OpenAI sigue dando vueltas a una de las decisiones más delicadas de su historia reciente. El denominado "modo adulto" —una funcionalidad que permitiría a los usuarios mantener conversaciones de carácter erótico con ChatGTP— acumula retrasos desde su anuncio inicial. La última parada técnica llegó a principios de marzo, cuando la compañía decidió posponer el lanzamiento para "priorizar trabajo más urgente para más usuarios". Pero detrás de esa excusa corporativa se esconde un conflicto interno mucho más profundo.

Según una investigación publicada por The Wall Street Journal y recogida por Engadget, el consejo de bienestar e IA de OpenAI —un panel formado por ocho investigadores y expertos externos— advirtió de forma unánime sobre los peligros de liberar esta herramienta.
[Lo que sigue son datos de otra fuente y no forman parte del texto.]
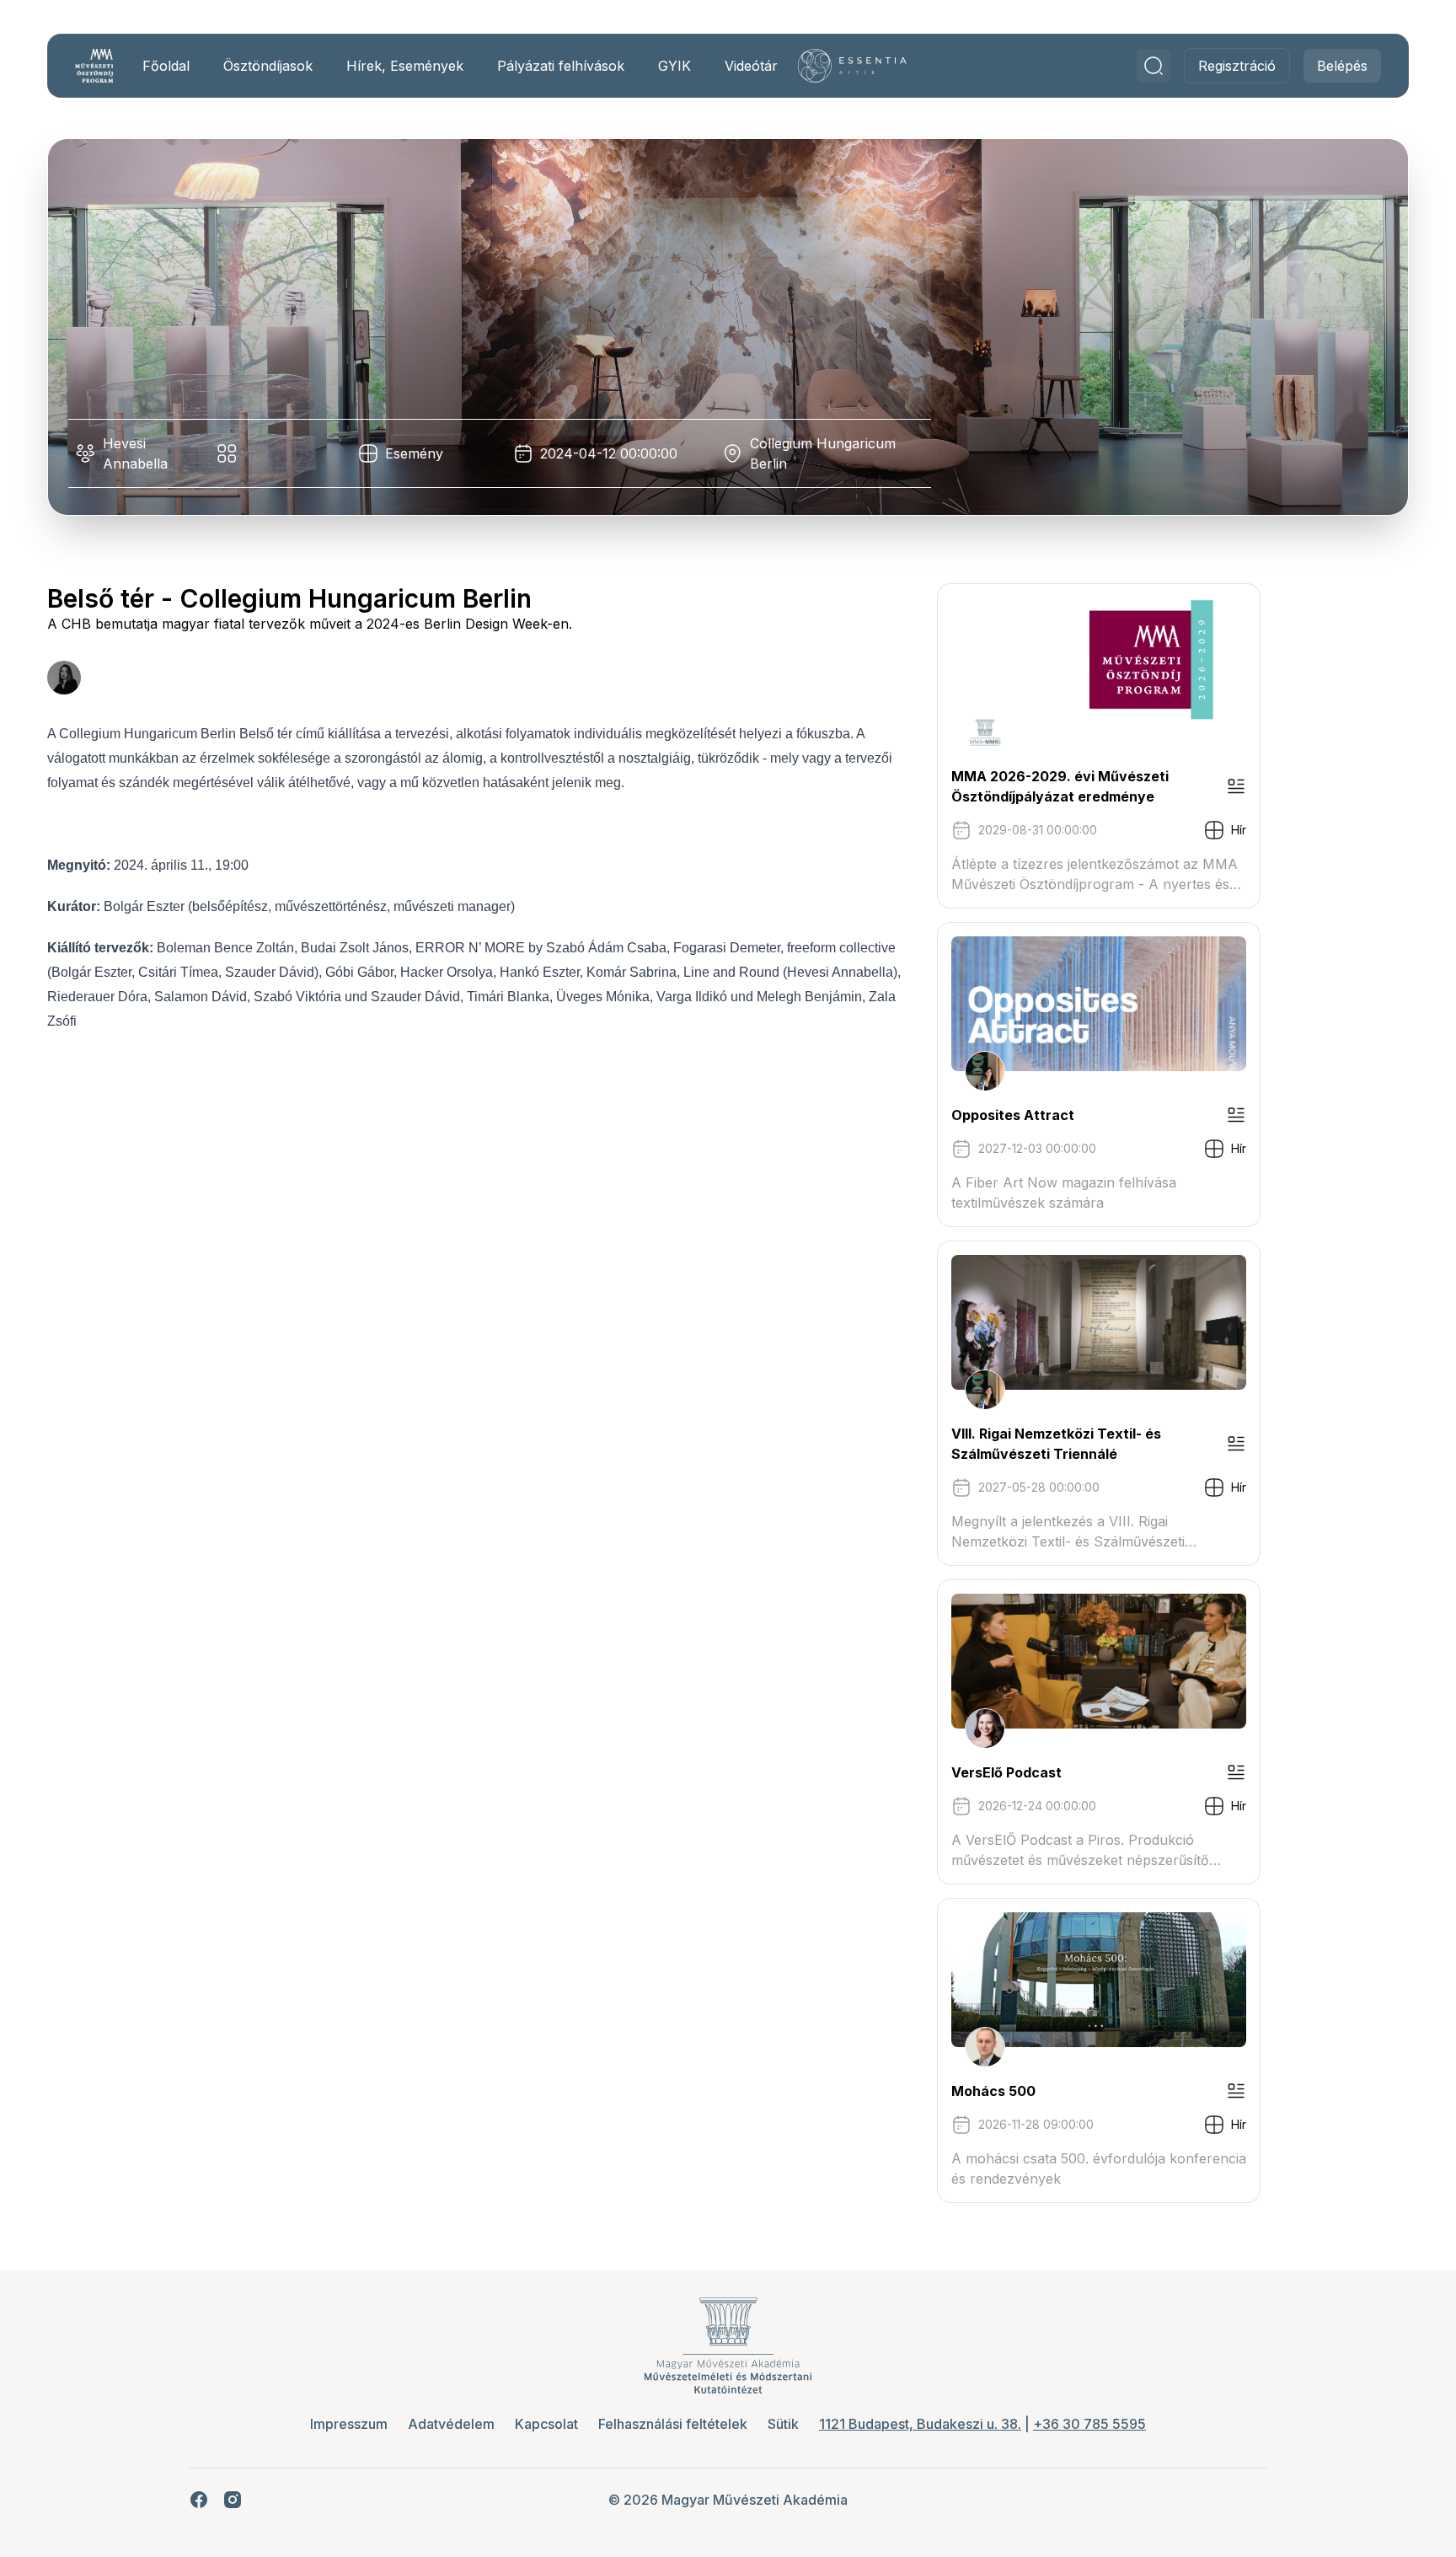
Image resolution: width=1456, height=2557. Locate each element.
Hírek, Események (404, 65)
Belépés (1342, 65)
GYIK (674, 65)
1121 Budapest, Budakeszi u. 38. (920, 2423)
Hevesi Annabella (135, 453)
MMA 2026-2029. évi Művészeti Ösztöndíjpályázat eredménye (1060, 786)
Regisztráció (1237, 65)
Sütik (783, 2423)
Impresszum (349, 2423)
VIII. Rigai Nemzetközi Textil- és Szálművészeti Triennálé (1056, 1443)
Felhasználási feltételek (672, 2423)
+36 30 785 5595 (1089, 2423)
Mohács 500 (993, 2091)
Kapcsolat (546, 2423)
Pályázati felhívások (560, 65)
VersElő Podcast (1006, 1772)
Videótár (751, 65)
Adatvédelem (451, 2423)
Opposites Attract (1012, 1115)
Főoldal (166, 65)
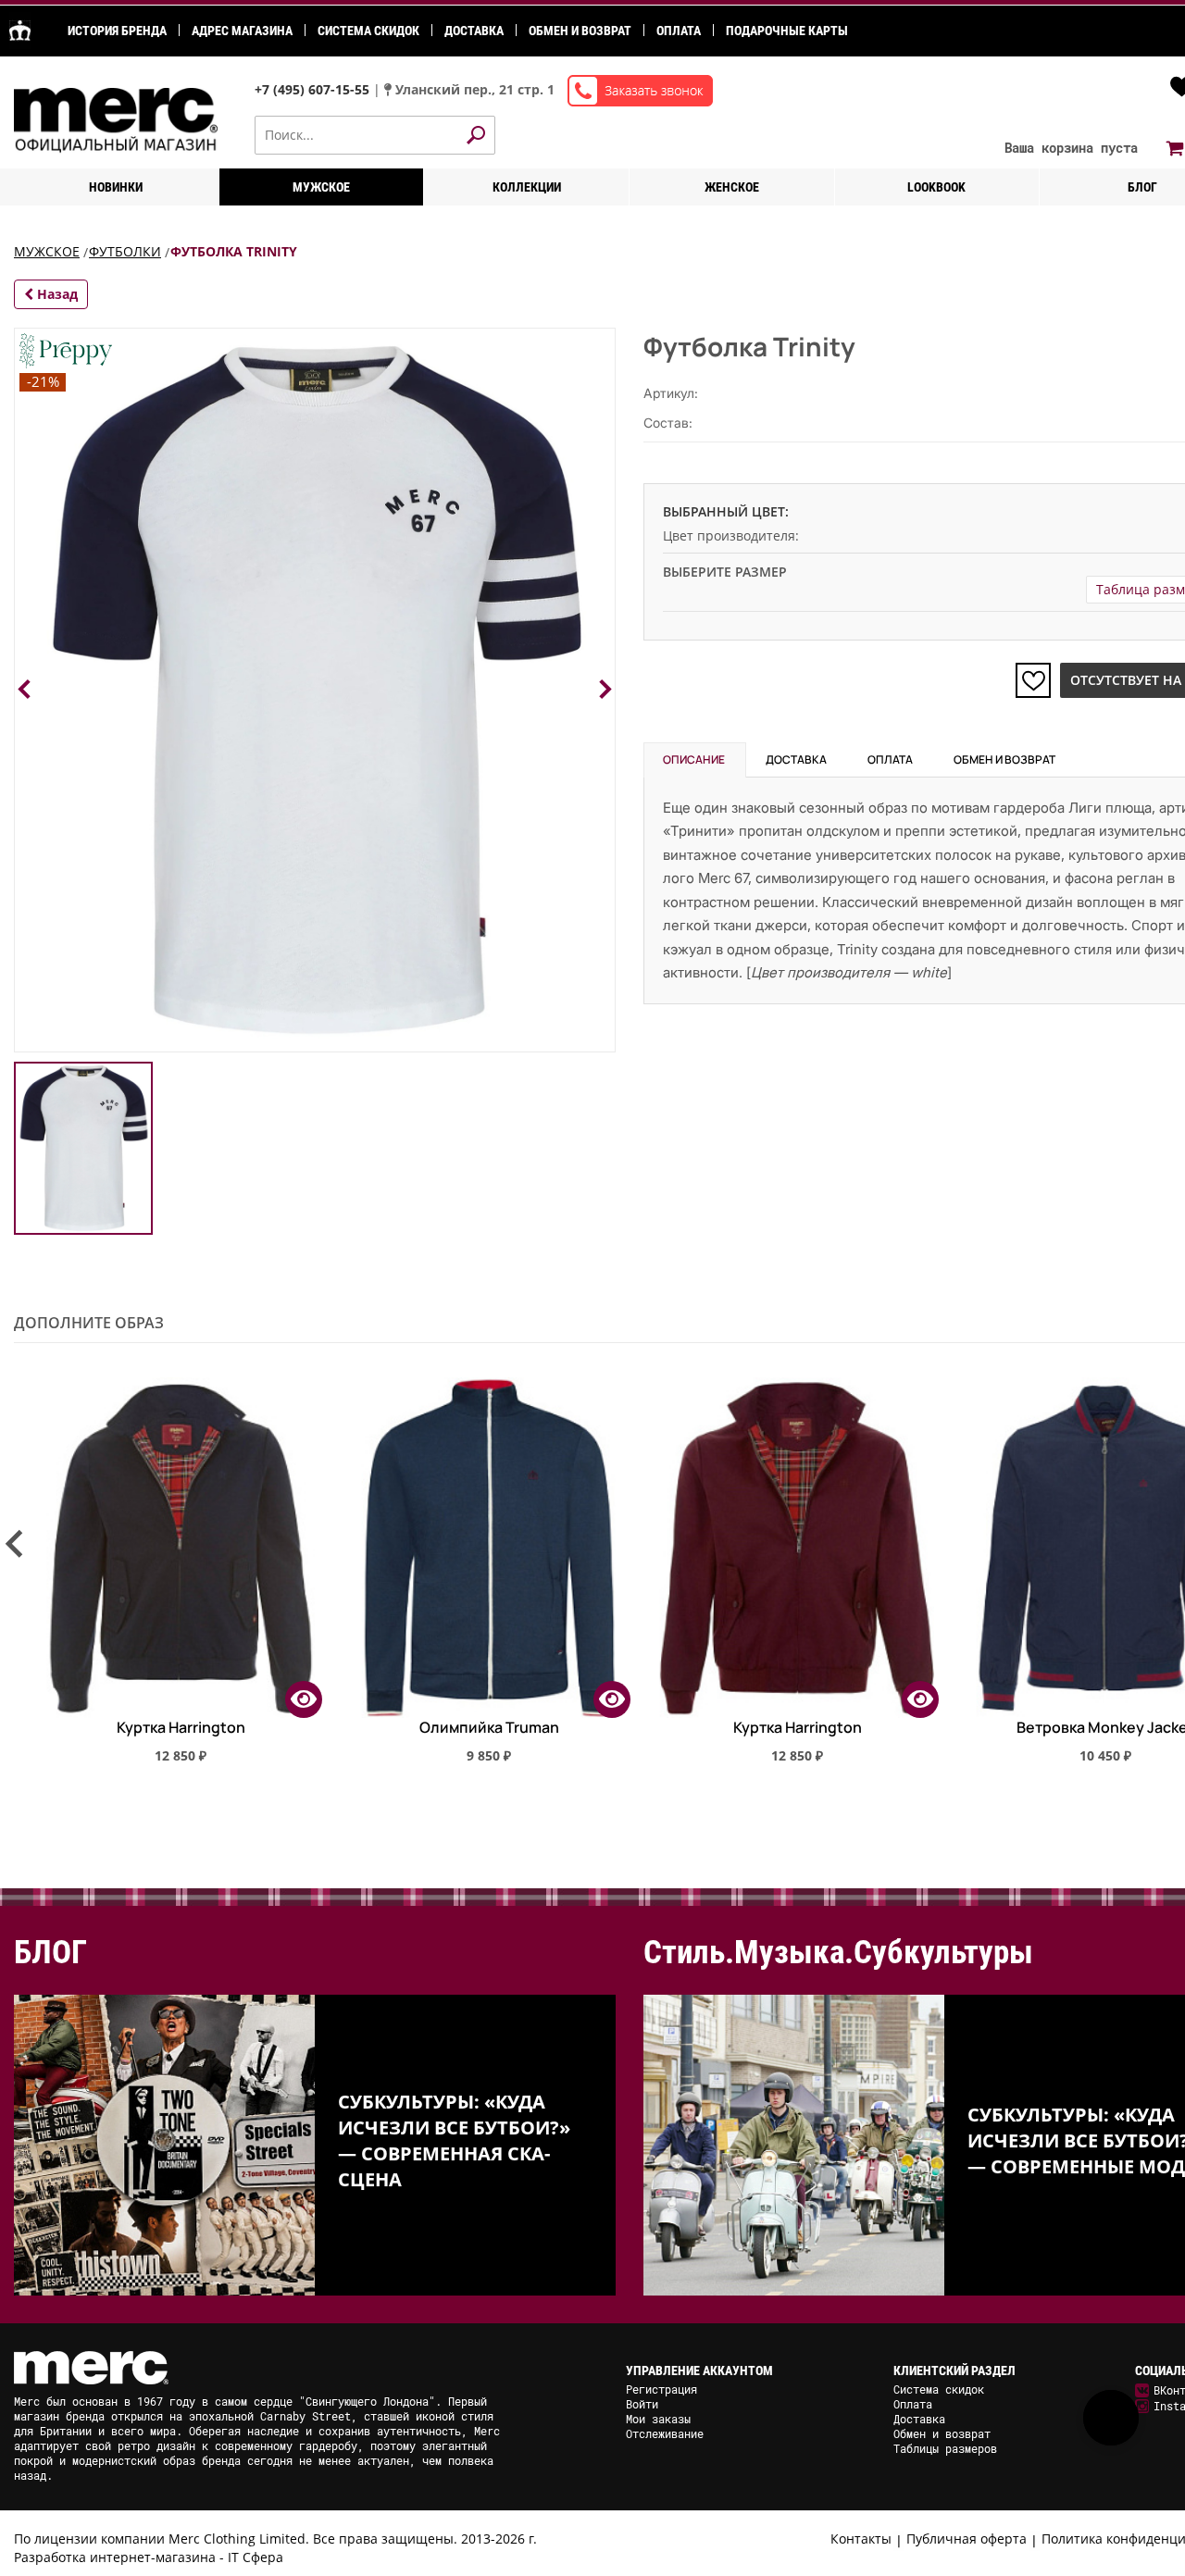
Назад (55, 294)
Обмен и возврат (580, 30)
Sus conclusiones son contundentes: la pornografía generada por IA podría fomentar una dependencia emocional insana hacia el chatbot, y los menores de edad encontrarían inevitablemente formas de eludir las barreras de acceso.

Un miembro del consejo fue más allá al señalar casos documentados de personas que se han quitado la vida tras desarrollar vínculos afectivos intensos con ChatGTP. Su advertencia fue cruda: la empresa estaba en riesgo de construir un "sexy suicide coach", un entrenador suicida con atractivo erótico.

Límites autoimpuestos, pero límites al fin

OpenAI ha optado por una solución intermedia. Según la compañía, el modo adulto permitirá generar contenido "subido de tono" —lo que sus portavoces describen como smut— pero no material pornográfico explícito en formato de imagen, audio o video. Es decir, el chatbot podría coquetear verbalmente, pero no produciría desnudos ni escenas sexuales visuales.

Sam Altman, CEO de OpenAI, planteó por primera vez esta posibilidad en octubre de 2025 con un argumento aparentemente sensato: "Queremos tratar a los usuarios adultos como adultos". La frase capturó bien el espíritu de una tensión que recorre toda la industria de la IA generativa: ¿dónde está la línea entre paternalismo y responsabilidad?

La respuesta no es simple. OpenAI compite en un mercado donde otros actores ya ofrecen asistentes conversacionales sin filtros de contenido. Negar por completo la posibilidad de interacciones para adultos podría empujar a esos usuarios hacia plataformas menos reguladas y potencialmente más peligrosas.

El problema de la verificación de edad

Pero hay un dato que complica enormemente el panorama. Según el Journal, la tecnología de verificación de edad de OpenAI identificaba erróneamente a menores como adultos en aproximadamente un 12 por ciento de los casos. Puede parecer un margen de error aceptable en un laboratorio. En producción, con cerca de 100 millones de adolescentes usando ChatGTP cada semana, esa cifra se traduce en decenas de millones de menores accediendo potencialmente a conversaciones eróticas.

OpenAI respondió a estas cifras afirmando que su algoritmo predictivo cumple con los estándares de la industria y que ningún sistema de este tipo será completamente infalible. Es una defensa técnicamente correcta, pero políticamente insostenible cuando se trata de proteger a menores.

¿Quién decide lo que es aceptable?

El caso del modo adulto de OpenAI trasciende lo técnico para convertirse en un espejo de dilemas más amplios. Las empresas de IA se ven obligadas simultáneamente a innovar, generar ingresos, mantener la confianza pública y navegar regulaciones que aún están en fase embrionaria en la mayoría de países.

La decisión de OpenAI de escuchar a su consejo de bienestar —aunque no seguirlo al pie de la letra— marca un precedente interesante. Muestra que la compañía reconoce los riesgos, pero también que la presión competitiva y comercial pesa lo suyo.

Para los profesionales del sector hispanohablante, este caso ofrece una lección clara: la ética aplicada a la IA no es un departamento que pueda aislarse en un panel consultivo. Es una conversación que debe permear cada decisión de producto, especialmente cuando ese producto llega a cientos de millones de personas.

El modo adulto de OpenAI llegará tarde o temprano. La pregunta real es si la industria habrá aprendido lo suficiente para implementarlo sin que las advertencias más sombrías se conviertan en realidad.